Union Ink makes it really easy to try out their stuff. They have sample packs at discounted prices and they even let you swap colors.

Today I ordered my second sample kit. This one includes two whites, a black, one ultrasoft, one maxopake, and one shimmer. Can't to get them and try out the whites!

Union Ink also makes plastisol discharge base. You mix the base half n half with Union ink Maxopakes and add an activation agents.

I saw some shirts on display at the SGIA show that used this half n half formula. They had white on black, red on black, and some others I think. It looked like the perfect way to get a nice soft one stroke color on black shirts, without having to mess with water-based discharge inks.


----------



## treadhead (Jul 26, 2006)

I've used the Maxopake red and found it to be "thicker" than some of their other colors. I'm typically printing using 110 or 156 mesh. I would think the 110 mesh would "put down" more ink and cover better. Interesting that you got a better result with the 125 mesh. I wonder why?

Did you use any type of reducer?

Thanks for sharing!

John


----------



## kylerogers (Jul 30, 2008)

No, I used it straight. I'm going to use my Maxopake Kelly Green for a white shirt this weekend and mix it with a lot of soft-hand base.

The reason it looked better with a 125 than a 110, is because the final print is a lot smoother. The surface of the print is flatter, it's not rough. It makes the color look brighter and the thing look better.



treadhead said:


> I've used the Maxopake red and found it to be "thicker" than some of their other colors. I'm typically printing using 110 or 156 mesh. I would think the 110 mesh would "put down" more ink and cover better. Interesting that you got a better result with the 125 mesh. I wonder why?
> 
> Did you use any type of reducer?
> 
> ...


----------



## treadhead (Jul 26, 2006)

kylerogers said:


> The reason it looked better with a 125 than a 110, is because the final print is a lot smoother. The surface of the print is flatter, it's not rough. It makes the color look brighter and the thing look better.

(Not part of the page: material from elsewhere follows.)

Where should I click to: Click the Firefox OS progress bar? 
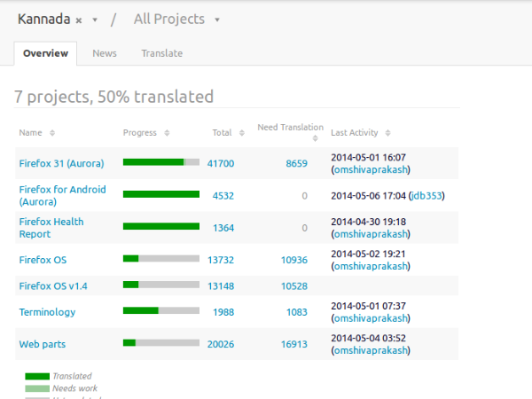coord(160,259)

Ok..well that makes sense....

Thanks!


----------



## suzette70 (Dec 19, 2007)

Well, I started screenprinting with a 1 station kit off the internet and How to Print Tshirts for Fun and Profit book. I thought I was an absolute idiot until I got some Union Maxopake inks. The red on black was amazing. You can tell the difference as soon as you open the lid. Luckily, I found a local supplier and great salesman that helps me out a lot!

Suzette70


----------



## kylerogers (Jul 30, 2008)

Yeah, I'm officially a Union Ink supporter now. Of the multitude of different screen printing stuff I've bought over the past three months, it's been the only thing that hasn't been a disappointment.

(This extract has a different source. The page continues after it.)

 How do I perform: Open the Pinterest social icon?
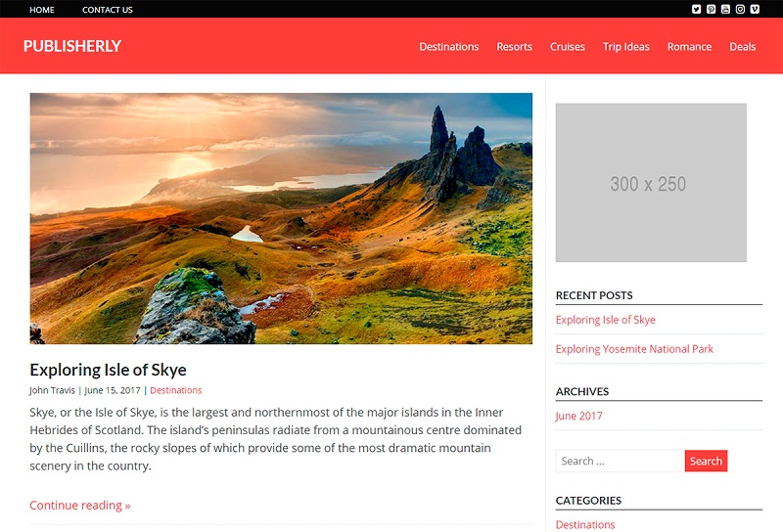point(712,9)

I can't wait to get my new delivery from Union and try out their white ink.



suzette70 said:


> Well, I started screenprinting with a 1 station kit off the internet and How to Print Tshirts for Fun and Profit book. I thought I was an absolute idiot until I got some Union Maxopake inks. The red on black was amazing. You can tell the difference as soon as you open the lid. Luckily, I found a local supplier and great salesman that helps me out a lot!
> 
> Suzette70


----------



## kylerogers (Jul 30, 2008)

The Union Ink Bright White and Ultrasoft black are working really good for me also.


----------



## STAGE.1 (Nov 19, 2010)

what do you cure it with then?


----------



## thutch15 (Sep 8, 2008)

Try Union Diamond White...

Also some of there Maxopake inks colors are more thick than other colors. Normally some mixing with a paddle bit and drill make them a lot better.


----------



## STAGE.1 (Nov 19, 2010)

Im pleased that i have found this thread as i am going to buy some maxopake ink!!


----------



## alexchavel (May 19, 2008)

I've been using Union for ages, since i started in my basement, all the way to my current shop.
They are great inks!
I had a hard time getting white prints to come out smooth at first, but with proper mixing and perfecting my technique I now get great results with all their inks.
I've also been mixing my own custom colors for a few years, its amazing how custom colors can make a design standout.
Their mixing system is really simple using an accurate scale.
I highly recommend it!!


----------



## TYGERON (Apr 26, 2009)

LOL, LOL!!!! If someone who didn't screen print read this thread they would be really worried (LOL).
Analyzing shirts at the gym and while standing in line???
I thought it was just me!!! I do the same thing! I followed a guy around the supermarket one day trying to get a look a the design on his shirt...real stalker like (LOL). This is great...you all getting goosebumps over ink!! I've said before that I could sit all day and watch an automatic printer print... guess we all need to get out more (LOL)
I've been a loooong time user of Union ink and have no reason to switch up. 
Hmmm...wonder if there's a Union rep reading this. Any body up for making a commercial? (LOL)

On a more serious note...

I'm learning more and more the importance of technique _in additon to_ ink type and consistency. Squeegee angle, pressure, sharpness, durometer and speed are often not given the imoprtance they're due. And of course screen mesh count, tension and off-contact. If you haven't, check out Bill Hood's Youtube video on 'One stroke printing white-on-black'. 
I slightly warm the shirt prior to printing by flashing for a second or two (flash unit to my right, turing platens _clockwise). _Makes a big difference.


----------



## nation03 (Sep 2, 2008)

I've wanted to try union inks for a while. Did you print flash print the red to make it pop or was it bright on the first print? Pictures would be great if you have them.


----------



## garybt (Aug 7, 2008)

Can anyone tell me where I can find the sample packs? I looked on Union's website but couldn't find it. Or was it through a special dealer? I'm very interested in trying to find an honest to goodness opaque ink, especially on darks.


----------



## kkappy (Jan 14, 2010)

yes!! try litho valley!! that's where I get my union ink

how long do u flash your red? mine isn't getting cured enough n bleeding on my white. 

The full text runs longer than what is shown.